YOUR GOAL —
Would you please transcribe, exactly as written, the lines of the entries below starting at the one that holds "Image resolution: width=343, height=2576." and ending at the one that holds "LT Picks (171, 969)", both included?

MATERIAL SUPPLIED —
▼

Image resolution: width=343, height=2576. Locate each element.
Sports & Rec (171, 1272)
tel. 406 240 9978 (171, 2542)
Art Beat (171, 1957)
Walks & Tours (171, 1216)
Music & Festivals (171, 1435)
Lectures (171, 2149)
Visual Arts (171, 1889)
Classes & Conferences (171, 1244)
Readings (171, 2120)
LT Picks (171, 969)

▲
▼

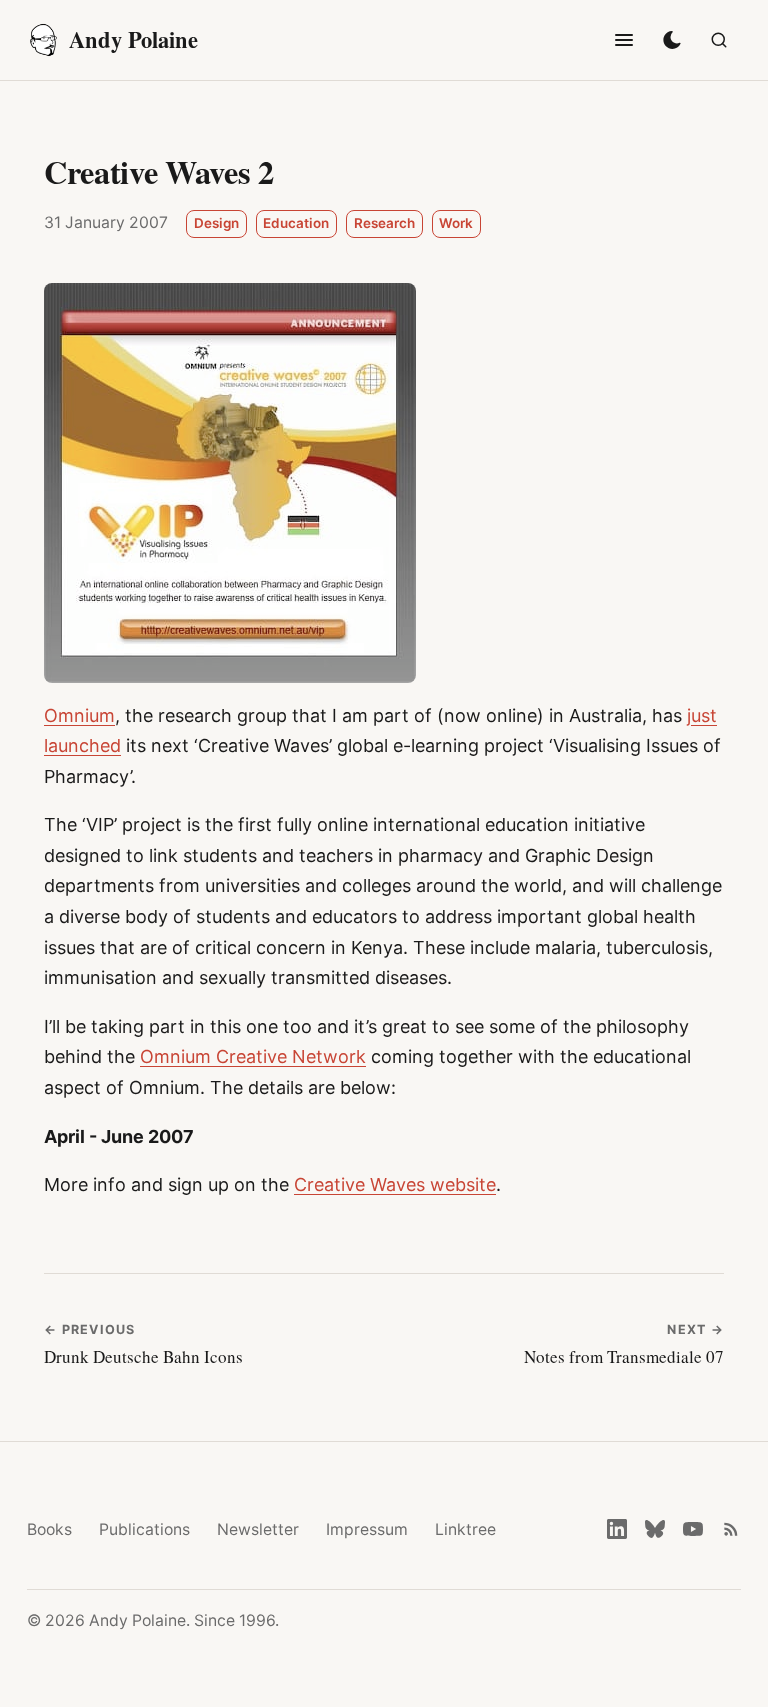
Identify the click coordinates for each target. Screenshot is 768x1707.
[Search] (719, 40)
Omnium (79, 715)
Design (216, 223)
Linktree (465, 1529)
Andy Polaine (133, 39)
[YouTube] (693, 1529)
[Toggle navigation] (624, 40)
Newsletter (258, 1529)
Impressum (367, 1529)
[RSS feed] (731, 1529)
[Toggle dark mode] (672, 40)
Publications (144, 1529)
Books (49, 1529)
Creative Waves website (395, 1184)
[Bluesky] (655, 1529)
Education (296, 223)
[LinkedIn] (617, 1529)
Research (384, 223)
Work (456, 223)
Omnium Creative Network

▲

SOLUTION TO THIS TASK —
Image resolution: width=343, height=2576. Locate each element.
Sports & Rec (171, 1272)
tel. 406 240 9978 (171, 2542)
Art Beat (171, 1957)
Walks & Tours (171, 1216)
Music & Festivals (171, 1435)
Lectures (171, 2149)
Visual Arts (171, 1889)
Classes & Conferences (171, 1244)
Readings (171, 2120)
LT Picks (171, 969)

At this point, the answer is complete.